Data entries
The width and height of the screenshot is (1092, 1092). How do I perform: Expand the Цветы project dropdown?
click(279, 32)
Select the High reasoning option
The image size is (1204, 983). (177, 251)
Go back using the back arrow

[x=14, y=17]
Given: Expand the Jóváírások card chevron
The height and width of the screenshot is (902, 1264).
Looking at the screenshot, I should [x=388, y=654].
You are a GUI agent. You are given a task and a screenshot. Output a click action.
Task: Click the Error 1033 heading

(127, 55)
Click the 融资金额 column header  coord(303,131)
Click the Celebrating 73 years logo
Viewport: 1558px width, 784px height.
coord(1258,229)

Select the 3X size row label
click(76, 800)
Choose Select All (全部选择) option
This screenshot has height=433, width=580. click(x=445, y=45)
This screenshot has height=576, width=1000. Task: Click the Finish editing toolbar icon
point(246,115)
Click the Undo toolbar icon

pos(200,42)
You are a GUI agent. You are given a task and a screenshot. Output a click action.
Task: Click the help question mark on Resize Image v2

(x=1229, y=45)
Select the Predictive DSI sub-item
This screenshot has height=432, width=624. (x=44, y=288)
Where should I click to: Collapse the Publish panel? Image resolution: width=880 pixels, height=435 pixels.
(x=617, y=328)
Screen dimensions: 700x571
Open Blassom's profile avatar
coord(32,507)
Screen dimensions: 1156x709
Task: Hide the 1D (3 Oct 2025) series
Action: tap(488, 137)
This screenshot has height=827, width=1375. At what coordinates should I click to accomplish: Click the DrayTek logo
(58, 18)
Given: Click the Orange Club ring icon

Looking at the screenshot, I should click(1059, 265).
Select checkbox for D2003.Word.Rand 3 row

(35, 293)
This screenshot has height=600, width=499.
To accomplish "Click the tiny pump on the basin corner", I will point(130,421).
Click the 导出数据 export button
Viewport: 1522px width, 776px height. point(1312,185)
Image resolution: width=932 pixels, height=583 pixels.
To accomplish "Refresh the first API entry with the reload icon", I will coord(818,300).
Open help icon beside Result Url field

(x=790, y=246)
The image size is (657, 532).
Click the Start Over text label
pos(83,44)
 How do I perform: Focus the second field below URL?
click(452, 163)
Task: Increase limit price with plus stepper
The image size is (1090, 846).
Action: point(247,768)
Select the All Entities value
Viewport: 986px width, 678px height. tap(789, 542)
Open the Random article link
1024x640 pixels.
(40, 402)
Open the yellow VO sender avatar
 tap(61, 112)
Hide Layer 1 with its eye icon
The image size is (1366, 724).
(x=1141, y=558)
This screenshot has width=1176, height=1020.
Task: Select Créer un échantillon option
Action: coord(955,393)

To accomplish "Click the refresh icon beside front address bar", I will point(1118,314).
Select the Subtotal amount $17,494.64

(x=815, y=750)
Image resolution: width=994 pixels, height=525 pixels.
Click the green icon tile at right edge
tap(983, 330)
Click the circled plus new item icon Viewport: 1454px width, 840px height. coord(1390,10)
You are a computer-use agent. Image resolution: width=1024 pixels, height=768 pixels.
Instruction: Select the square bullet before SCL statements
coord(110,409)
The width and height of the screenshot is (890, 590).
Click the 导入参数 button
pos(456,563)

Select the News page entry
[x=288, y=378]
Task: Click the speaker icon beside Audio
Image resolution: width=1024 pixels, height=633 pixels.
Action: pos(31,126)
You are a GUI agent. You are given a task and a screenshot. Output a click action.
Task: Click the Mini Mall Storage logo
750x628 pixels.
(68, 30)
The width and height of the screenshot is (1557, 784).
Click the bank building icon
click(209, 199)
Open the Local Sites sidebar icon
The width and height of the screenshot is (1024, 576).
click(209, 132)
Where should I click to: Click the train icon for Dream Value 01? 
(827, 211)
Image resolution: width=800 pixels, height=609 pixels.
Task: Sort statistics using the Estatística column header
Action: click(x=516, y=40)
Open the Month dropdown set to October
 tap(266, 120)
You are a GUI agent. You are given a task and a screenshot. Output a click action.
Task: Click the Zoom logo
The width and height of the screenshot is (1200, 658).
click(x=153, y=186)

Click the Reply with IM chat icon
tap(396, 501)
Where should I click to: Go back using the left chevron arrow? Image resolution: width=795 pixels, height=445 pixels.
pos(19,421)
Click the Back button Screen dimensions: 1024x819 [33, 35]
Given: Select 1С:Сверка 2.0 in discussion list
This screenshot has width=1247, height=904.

◆ What the task asks ◆
Return the lines above, starting at the one that contains "The width and height of the screenshot is (1200, 658)." and running through the last, exactly as they appear, with no extra lines.

◆ Written answer ◆
The width and height of the screenshot is (1200, 658).
click(x=153, y=186)

Click the Reply with IM chat icon
tap(396, 501)
Where should I click to: Go back using the left chevron arrow? Image resolution: width=795 pixels, height=445 pixels.
pos(19,421)
Click the Back button Screen dimensions: 1024x819 [33, 35]
Given: Select 1С:Сверка 2.0 in discussion list
This screenshot has width=1247, height=904.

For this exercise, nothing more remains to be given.